Dataset records >>
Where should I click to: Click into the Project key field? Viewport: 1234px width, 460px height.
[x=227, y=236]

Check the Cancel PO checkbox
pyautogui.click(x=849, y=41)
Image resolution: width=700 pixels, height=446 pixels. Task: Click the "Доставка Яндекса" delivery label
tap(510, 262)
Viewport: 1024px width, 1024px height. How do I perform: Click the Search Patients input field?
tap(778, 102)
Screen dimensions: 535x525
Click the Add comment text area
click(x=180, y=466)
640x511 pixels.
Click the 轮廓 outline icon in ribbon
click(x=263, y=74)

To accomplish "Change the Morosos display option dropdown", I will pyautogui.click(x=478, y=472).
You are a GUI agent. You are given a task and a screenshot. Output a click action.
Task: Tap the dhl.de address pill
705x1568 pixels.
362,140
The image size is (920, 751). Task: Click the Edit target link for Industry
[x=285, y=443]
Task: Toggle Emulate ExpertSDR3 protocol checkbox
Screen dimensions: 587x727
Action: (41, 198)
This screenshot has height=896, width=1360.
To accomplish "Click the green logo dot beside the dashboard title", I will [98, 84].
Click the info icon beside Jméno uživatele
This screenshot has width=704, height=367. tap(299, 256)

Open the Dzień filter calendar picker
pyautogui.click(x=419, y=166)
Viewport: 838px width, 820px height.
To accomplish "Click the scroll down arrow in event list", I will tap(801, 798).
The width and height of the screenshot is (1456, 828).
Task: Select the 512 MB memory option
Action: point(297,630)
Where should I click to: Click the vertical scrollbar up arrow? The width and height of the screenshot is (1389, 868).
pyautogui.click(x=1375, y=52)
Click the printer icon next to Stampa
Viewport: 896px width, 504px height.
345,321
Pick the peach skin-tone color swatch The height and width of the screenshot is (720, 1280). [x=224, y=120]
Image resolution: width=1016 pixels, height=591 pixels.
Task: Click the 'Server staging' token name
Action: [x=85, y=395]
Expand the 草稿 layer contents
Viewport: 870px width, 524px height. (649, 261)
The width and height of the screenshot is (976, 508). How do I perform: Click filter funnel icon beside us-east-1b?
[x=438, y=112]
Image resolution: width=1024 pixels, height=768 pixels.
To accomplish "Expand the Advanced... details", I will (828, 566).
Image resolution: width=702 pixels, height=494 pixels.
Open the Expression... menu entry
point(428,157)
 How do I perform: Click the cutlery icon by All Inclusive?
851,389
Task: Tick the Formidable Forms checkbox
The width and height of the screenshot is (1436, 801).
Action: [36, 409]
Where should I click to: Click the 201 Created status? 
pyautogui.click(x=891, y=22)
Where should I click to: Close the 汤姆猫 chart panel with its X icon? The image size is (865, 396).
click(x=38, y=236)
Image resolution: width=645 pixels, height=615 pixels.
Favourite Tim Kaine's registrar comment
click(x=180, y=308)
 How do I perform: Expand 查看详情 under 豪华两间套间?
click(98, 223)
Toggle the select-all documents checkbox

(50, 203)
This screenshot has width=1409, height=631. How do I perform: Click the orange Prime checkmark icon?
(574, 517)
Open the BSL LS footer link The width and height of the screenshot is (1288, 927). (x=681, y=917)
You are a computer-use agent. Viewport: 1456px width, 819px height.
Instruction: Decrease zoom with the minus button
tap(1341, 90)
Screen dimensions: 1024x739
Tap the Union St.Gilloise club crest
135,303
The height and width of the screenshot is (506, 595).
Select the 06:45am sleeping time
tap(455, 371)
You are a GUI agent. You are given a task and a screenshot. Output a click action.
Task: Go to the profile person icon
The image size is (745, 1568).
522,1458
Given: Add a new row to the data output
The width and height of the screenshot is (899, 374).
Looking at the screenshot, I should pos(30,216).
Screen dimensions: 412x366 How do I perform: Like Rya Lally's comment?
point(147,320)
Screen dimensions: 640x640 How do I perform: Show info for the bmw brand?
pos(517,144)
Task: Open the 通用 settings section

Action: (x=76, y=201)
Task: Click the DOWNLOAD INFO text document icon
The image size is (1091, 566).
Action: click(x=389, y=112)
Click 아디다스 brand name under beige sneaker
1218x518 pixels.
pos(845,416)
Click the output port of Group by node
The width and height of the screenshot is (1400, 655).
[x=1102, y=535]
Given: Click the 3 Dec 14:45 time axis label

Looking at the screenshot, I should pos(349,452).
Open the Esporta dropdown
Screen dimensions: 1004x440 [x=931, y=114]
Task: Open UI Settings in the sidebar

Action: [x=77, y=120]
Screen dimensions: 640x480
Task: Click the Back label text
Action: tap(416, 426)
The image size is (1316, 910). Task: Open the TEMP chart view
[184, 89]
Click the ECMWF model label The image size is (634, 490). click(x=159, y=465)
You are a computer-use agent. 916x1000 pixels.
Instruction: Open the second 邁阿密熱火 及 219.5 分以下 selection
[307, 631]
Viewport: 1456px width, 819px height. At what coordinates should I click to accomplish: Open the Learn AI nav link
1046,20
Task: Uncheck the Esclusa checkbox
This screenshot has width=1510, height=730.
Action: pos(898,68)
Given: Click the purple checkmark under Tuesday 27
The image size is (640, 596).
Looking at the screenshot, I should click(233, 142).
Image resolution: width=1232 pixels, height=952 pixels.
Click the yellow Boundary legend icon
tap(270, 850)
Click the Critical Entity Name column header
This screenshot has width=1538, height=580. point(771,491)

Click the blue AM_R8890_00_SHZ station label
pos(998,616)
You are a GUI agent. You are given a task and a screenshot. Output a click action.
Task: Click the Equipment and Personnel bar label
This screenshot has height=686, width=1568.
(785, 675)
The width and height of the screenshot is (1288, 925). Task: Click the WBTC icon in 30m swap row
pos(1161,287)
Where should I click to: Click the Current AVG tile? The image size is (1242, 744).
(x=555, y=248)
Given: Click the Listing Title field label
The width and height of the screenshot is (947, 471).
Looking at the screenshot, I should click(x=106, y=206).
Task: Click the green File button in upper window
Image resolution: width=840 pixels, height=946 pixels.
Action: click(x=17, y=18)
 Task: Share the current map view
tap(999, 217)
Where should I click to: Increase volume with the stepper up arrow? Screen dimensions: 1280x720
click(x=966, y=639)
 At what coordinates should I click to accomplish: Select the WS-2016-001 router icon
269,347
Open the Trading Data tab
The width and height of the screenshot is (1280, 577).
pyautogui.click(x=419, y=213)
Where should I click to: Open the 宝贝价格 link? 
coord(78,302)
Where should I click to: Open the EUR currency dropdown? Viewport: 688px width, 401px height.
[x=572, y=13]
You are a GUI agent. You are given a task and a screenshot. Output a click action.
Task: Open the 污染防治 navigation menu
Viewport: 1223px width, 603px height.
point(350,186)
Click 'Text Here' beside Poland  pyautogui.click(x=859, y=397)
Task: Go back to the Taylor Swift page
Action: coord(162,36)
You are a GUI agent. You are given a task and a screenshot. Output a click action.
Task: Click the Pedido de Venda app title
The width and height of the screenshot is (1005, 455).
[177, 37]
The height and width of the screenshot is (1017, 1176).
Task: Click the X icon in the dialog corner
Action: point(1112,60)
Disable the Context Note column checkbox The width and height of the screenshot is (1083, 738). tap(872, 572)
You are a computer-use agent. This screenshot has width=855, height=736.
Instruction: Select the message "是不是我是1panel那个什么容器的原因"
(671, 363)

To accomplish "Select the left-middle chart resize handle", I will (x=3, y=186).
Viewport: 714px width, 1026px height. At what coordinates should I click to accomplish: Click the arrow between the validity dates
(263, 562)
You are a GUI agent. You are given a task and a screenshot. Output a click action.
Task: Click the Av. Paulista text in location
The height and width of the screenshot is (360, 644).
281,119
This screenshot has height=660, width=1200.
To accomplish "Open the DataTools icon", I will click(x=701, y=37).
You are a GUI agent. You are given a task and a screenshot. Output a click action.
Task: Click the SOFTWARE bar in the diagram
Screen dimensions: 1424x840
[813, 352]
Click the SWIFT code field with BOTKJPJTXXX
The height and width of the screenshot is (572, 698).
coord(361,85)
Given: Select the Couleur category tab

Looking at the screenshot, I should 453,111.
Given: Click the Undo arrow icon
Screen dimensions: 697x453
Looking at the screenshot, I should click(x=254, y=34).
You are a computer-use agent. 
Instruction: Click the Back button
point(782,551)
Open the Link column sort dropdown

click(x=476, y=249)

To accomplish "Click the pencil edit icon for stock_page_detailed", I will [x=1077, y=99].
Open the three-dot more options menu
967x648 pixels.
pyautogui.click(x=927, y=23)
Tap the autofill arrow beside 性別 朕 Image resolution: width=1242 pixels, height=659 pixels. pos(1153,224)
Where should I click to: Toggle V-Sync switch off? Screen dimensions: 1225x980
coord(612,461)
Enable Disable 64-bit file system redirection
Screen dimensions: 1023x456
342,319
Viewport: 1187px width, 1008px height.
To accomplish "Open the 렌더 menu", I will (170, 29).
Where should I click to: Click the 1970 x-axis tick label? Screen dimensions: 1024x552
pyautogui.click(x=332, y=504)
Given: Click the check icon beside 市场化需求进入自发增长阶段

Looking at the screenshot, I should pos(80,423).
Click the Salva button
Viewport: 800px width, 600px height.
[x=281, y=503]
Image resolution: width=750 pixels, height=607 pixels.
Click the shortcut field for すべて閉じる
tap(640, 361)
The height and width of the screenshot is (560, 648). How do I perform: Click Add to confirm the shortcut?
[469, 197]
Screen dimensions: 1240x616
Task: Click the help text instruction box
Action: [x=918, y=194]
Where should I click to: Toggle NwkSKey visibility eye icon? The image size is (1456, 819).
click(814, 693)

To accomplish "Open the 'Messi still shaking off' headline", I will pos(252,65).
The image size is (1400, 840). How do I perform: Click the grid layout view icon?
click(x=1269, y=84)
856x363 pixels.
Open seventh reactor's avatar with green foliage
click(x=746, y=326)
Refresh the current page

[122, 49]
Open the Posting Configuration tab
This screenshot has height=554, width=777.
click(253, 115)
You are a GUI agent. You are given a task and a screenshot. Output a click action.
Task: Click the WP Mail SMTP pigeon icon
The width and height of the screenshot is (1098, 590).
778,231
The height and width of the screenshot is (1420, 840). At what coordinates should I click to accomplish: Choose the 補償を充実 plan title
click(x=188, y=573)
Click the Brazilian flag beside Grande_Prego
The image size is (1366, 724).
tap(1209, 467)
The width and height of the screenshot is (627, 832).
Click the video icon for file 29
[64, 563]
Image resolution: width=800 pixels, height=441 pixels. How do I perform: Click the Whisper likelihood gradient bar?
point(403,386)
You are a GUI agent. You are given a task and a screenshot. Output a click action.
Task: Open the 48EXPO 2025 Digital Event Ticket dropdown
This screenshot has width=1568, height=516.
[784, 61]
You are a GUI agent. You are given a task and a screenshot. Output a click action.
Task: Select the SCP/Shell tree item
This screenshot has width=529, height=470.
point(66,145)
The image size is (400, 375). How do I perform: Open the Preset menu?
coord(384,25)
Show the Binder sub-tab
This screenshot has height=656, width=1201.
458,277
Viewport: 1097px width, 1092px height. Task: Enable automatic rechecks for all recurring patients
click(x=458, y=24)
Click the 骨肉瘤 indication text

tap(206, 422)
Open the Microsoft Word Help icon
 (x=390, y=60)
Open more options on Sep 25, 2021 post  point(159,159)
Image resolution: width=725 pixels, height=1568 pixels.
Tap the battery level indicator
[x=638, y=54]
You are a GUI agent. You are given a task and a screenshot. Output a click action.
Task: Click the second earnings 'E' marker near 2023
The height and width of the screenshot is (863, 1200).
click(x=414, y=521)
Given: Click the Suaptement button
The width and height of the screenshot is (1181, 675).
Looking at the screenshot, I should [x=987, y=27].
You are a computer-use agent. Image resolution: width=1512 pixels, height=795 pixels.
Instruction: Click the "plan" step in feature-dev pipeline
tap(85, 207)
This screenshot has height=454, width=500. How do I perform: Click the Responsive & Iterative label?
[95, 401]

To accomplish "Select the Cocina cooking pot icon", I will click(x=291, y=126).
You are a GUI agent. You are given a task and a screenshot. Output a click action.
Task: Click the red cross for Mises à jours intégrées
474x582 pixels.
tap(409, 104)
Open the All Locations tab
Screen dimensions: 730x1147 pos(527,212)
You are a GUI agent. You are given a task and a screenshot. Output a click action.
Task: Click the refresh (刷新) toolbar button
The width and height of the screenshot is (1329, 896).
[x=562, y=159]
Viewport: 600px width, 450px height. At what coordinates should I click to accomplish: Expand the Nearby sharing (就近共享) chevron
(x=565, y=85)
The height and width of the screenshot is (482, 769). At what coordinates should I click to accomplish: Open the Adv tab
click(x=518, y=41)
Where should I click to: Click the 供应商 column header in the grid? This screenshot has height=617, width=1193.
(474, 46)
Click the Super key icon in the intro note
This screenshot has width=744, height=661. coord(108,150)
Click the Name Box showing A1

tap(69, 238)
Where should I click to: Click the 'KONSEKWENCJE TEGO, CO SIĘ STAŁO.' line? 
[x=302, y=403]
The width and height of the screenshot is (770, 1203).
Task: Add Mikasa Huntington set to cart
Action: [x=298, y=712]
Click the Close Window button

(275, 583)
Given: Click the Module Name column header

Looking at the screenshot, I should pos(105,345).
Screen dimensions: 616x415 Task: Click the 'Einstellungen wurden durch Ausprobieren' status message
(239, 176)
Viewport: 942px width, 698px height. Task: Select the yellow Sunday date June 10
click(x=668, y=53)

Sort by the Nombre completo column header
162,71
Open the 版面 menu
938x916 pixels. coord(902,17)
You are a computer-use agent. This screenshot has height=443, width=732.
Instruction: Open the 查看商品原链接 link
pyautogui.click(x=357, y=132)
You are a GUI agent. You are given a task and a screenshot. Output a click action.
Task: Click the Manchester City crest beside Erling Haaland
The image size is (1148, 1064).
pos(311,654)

What the task asks >>
Look for "options" in each line of the material, then copy the lines where it is found.

Solution to the exercise >>
Open the three-dot more options menu
Open more options on Sep 25, 2021 post  point(159,159)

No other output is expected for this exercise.